**PROBLEM TO WORK ON**
Could you copy, word for word, the lines below, from the line with "Click the lower blue connector on the cable" up to and including the line with "1062). [x=268, y=358]"?

------ PROVIDED MATERIAL ------

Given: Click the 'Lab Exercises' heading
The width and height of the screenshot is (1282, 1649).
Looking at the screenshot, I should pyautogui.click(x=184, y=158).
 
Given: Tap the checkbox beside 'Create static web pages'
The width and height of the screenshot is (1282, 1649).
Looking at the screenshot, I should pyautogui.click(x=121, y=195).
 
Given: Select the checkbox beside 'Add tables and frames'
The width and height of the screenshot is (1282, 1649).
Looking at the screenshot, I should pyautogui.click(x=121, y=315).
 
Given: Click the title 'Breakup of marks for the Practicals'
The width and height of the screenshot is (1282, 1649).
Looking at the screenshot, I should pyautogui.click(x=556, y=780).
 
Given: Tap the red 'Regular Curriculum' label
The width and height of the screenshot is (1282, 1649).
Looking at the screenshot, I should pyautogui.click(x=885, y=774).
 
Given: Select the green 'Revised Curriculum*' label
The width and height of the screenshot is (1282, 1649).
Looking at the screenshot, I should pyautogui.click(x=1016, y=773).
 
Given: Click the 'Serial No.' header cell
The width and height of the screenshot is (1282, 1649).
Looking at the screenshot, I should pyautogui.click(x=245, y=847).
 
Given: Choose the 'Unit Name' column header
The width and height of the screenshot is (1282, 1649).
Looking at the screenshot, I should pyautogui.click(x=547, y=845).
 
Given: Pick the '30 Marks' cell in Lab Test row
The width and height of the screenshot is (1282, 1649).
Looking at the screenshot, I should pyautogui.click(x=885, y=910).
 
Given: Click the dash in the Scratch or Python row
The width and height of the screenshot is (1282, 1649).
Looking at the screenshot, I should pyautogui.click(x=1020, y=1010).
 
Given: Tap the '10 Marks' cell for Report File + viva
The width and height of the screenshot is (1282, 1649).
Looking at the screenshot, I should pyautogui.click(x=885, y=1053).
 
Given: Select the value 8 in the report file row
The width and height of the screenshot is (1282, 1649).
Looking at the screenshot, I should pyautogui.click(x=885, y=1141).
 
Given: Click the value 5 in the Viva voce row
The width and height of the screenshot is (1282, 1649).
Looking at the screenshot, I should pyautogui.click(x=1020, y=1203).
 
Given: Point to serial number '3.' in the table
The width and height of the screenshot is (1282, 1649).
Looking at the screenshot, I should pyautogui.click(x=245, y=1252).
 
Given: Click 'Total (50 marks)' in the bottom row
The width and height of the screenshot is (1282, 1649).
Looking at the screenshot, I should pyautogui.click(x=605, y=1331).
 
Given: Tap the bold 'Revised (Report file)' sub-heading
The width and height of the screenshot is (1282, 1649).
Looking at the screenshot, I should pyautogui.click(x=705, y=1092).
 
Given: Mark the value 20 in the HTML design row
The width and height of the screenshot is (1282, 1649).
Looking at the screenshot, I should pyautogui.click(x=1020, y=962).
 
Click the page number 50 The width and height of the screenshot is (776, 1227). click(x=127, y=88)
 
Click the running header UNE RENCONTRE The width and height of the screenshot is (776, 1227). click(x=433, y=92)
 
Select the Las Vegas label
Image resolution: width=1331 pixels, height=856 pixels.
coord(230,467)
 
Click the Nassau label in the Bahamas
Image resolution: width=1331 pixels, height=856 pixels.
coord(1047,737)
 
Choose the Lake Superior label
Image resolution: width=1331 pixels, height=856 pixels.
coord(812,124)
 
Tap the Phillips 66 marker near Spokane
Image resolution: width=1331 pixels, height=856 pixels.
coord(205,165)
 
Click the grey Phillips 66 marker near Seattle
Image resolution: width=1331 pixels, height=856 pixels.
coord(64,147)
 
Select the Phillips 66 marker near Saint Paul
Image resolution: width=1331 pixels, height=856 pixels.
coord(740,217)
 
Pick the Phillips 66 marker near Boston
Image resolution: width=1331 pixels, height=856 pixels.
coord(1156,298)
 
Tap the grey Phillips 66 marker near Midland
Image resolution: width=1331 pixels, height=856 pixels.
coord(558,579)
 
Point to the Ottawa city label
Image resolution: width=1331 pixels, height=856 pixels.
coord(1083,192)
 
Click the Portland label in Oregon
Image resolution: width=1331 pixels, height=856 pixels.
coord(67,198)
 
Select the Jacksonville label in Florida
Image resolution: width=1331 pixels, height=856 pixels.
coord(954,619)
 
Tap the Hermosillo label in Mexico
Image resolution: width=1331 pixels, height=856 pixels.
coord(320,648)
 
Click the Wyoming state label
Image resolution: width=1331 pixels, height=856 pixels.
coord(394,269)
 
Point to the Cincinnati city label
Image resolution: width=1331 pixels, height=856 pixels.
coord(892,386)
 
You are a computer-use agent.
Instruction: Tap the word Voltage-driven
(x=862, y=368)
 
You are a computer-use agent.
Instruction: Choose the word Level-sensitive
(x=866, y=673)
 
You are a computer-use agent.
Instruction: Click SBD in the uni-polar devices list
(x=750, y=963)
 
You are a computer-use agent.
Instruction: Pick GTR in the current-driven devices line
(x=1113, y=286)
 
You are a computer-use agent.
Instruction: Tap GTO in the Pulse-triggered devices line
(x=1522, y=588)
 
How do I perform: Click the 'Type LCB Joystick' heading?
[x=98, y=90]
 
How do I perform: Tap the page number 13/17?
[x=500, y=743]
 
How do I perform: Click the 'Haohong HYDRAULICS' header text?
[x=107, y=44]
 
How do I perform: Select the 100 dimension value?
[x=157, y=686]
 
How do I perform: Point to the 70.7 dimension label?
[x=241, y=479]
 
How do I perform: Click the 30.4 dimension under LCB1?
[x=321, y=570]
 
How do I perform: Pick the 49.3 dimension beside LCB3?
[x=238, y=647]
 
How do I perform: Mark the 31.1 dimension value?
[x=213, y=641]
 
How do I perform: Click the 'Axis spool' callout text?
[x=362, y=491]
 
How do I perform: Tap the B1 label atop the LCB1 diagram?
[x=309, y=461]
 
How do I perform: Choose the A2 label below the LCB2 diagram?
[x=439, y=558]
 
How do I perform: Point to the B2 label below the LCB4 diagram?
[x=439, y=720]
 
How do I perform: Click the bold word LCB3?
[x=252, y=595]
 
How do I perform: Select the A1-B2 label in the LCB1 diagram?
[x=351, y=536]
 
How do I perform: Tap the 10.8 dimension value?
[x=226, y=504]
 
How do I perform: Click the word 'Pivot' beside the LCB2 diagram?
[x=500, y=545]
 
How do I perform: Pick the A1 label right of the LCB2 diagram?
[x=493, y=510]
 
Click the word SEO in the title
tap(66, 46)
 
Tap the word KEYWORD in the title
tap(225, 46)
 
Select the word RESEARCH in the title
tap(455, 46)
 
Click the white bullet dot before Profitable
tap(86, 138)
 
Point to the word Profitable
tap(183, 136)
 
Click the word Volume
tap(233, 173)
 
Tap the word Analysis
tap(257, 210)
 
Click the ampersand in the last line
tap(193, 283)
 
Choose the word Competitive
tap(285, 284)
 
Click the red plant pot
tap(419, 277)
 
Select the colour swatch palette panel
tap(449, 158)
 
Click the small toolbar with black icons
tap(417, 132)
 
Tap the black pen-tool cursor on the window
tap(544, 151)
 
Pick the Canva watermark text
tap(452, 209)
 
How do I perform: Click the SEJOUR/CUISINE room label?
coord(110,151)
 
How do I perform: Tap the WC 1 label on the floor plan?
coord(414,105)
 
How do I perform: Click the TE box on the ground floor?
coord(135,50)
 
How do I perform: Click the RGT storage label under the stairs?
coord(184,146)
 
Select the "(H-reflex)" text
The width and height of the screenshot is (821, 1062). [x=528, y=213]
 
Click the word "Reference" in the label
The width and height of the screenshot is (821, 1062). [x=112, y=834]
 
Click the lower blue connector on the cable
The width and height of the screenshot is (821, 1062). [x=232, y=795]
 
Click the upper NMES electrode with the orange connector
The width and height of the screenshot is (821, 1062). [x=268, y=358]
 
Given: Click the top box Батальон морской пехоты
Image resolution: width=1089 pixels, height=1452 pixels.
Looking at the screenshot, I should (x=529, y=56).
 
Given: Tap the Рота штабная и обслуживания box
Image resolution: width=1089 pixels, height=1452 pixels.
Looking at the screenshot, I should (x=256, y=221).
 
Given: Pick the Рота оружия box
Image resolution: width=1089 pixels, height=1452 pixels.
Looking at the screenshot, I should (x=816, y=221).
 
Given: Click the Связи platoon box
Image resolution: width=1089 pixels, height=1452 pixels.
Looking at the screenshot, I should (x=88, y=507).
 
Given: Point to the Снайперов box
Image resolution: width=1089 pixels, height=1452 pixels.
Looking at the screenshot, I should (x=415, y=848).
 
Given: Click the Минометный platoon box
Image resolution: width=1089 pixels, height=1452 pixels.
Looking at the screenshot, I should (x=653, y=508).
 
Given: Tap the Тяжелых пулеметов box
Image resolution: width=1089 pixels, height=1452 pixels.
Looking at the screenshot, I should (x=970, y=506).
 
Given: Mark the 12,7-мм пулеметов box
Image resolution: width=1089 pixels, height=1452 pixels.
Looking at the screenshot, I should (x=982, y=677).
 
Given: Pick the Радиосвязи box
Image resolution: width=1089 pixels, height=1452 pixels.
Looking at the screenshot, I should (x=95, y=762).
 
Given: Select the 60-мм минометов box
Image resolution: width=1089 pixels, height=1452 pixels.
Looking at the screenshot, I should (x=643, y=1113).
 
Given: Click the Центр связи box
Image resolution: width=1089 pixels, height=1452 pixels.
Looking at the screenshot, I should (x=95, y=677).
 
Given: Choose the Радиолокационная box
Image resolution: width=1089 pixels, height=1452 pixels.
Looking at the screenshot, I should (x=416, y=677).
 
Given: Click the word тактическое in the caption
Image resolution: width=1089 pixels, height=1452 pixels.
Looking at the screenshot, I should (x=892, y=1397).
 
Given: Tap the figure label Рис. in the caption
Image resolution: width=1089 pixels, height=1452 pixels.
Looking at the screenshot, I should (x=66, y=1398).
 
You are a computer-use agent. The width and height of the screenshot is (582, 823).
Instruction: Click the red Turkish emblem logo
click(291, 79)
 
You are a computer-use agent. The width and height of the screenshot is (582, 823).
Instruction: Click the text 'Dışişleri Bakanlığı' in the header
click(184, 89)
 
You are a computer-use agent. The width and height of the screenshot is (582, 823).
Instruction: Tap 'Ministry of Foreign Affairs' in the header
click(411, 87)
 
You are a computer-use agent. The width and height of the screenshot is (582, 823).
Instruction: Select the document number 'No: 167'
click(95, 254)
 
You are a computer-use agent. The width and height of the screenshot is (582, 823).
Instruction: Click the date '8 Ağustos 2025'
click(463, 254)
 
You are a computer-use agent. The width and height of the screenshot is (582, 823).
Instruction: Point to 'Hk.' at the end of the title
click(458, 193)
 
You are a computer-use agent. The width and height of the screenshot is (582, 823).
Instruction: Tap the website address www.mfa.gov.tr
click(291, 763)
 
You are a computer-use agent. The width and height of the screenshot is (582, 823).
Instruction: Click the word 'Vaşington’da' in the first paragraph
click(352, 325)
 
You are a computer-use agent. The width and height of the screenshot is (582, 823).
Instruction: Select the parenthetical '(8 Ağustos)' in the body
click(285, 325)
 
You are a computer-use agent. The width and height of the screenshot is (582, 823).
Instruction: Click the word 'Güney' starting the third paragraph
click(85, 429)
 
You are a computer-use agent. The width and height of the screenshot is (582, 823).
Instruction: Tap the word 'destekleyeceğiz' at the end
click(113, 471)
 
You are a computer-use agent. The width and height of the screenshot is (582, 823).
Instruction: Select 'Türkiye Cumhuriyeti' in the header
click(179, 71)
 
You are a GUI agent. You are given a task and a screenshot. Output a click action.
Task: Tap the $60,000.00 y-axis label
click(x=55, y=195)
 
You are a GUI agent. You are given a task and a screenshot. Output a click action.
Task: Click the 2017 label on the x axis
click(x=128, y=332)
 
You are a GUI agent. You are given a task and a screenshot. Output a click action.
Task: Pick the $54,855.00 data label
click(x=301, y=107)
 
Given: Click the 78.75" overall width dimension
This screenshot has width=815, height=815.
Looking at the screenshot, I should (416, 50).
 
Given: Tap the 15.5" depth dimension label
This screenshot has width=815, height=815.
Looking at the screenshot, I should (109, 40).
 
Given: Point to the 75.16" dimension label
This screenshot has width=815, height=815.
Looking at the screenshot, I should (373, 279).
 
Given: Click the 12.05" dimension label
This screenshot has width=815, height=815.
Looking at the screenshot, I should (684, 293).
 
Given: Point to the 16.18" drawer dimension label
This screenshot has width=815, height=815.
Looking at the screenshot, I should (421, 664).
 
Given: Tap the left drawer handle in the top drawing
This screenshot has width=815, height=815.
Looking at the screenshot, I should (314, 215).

------

**WRITTEN SOLUTION**
Click the lower blue connector on the cable
The width and height of the screenshot is (821, 1062). [x=232, y=795]
 
Click the upper NMES electrode with the orange connector
The width and height of the screenshot is (821, 1062). [x=268, y=358]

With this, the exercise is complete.